The UMA 2.0 process largely involves the UMA 2.0 Grant flow, in which a requesting party obtains an RPT to access the resource, and resource registration which can occur at various stages through the UMA process by the resource owner. These stages could occur at initial resource creation, when needed for policy creation, and at resource access attempt.
See the section, "Considerations Regarding Resource Registration Timing and Mechanism" in the UMA Implementer's Guide for information.
AM supports the following UMA grants and specifications:
This specification defines an OAuth 2.0 extension grant, allowing a party-to-party authorization mechanism where entities in a requesting party role can access protected resources authorized by the resource owner using authorization policies. The specification also defines how a resource owner can configure an authorization server with authorization grant rules to run asynchronously with the resource server using an RPT versus granting consent at runtime.

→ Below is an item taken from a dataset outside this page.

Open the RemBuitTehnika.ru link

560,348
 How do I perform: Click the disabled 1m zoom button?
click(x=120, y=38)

The User-Managed Access (UMA) 2.0 Grant for OAuth 2.0 Authorization specification also discusses the use of the authorization server's claims interaction endpoint for interactive claims gathering during the UMA grant flow. AM does not currently support interactive claims gathering. Claims gathering is accomplished by having the client acquire an OpenID Connect (OIDC) ID token.

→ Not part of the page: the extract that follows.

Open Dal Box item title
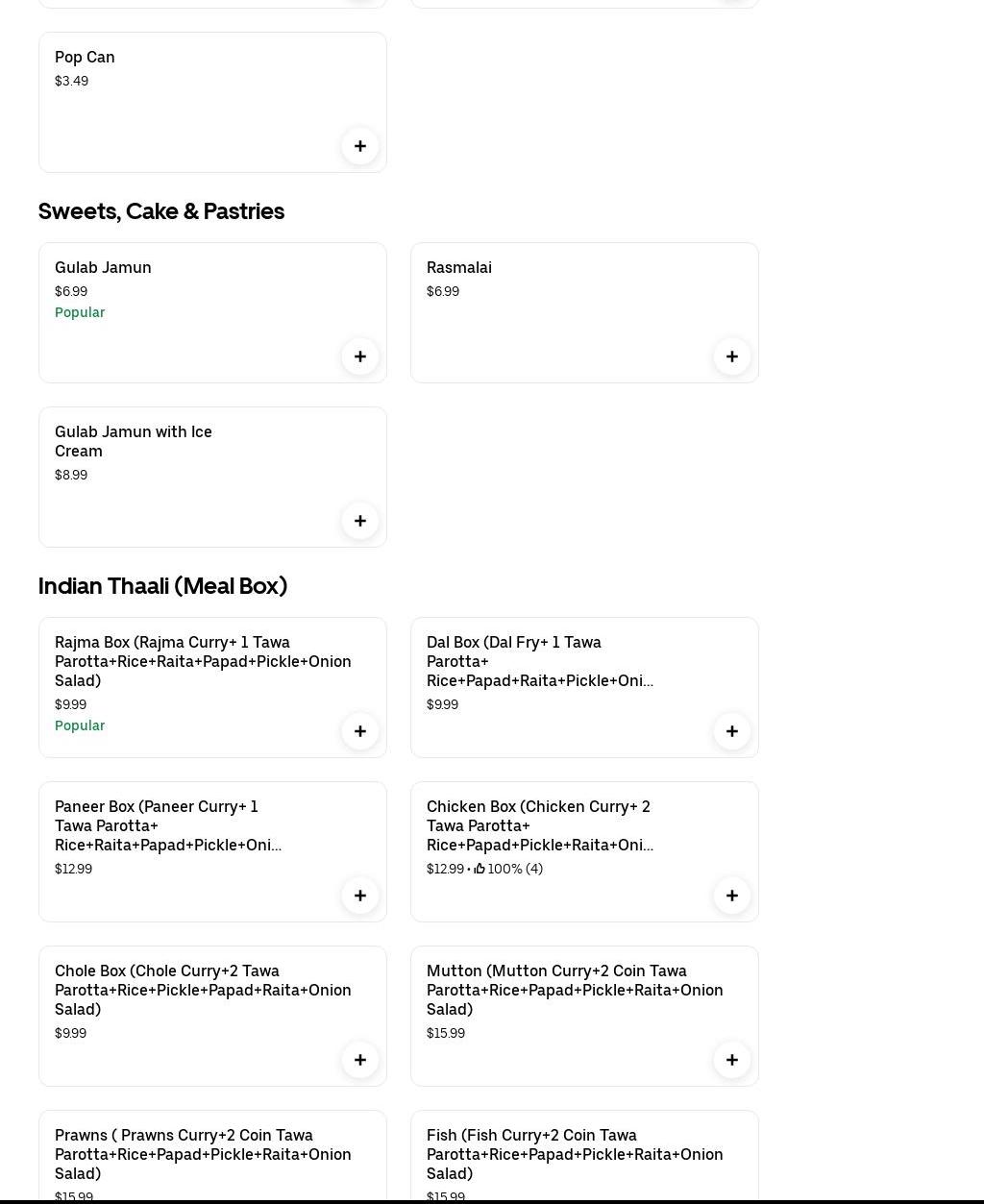984x1204 pixels. [539, 661]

The specification also discusses the optional issuance of a persisted claims token (PCT), which is a correlation handle issued by the authorization server, representing a set of claims collected during one authorization process to be used in later ones. AM does not currently support PCTs, because AM uses an OIDC ID token for its claims.
For more information, see The UMA Grant Flow.
This specification defines the loosely coupled federation of the authorization process by means of multiple resource servers in different domains that communicate with the centralized authorization server and acts on behalf of a resource owner. The authorization server can reside locally or in another domain from the resource server(s).
UMA 2.0 Example Use Case
A resource owner, Alice, is a patient who plans to undergo a medical procedure at a surgery center. Dr. Bob is a specialist surgeon who needs read access (for example,
read scope) to Alice's electronic health records in order to operate, and write access (for example,
write scope) in order to add new entries related to the surgery. These records are a resource whose contents have built up over time and to which Alice's regular physician, Dr. Carol, has access already.
Alice, or some party representing Alice, registers her medical health records and sets up permissions using authorization policies, allowing Dr. Bob and Dr. Carol access to her health data. On an online healthcare application, Alice can easily grant consent by clicking a "Share" button to her data, or decline access by clicking a "Deny" button.
UMA also solves managed consent for IoT deployments. For example, Alice will need to be monitored after her operation. Dr. Bob prescribes a smart medical device for Alice, such as a clinical-grade blood pressure monitor, which must be registered by the resource server to place it under the authorization server's protection. The blood pressure monitor sends data to a server that aggregates and transmits the data to external devices, allowing Dr. Bob and Dr. Carol access to Alice's data on their tablets or mobile apps.
AM supports a one-to-many policy that can be shared with many entities, not just targeting a single requesting party. Thus, Alice is able to share her data with Dr. Bob, Dr. Carol, as well as with the clinical and operational employees at the surgery center.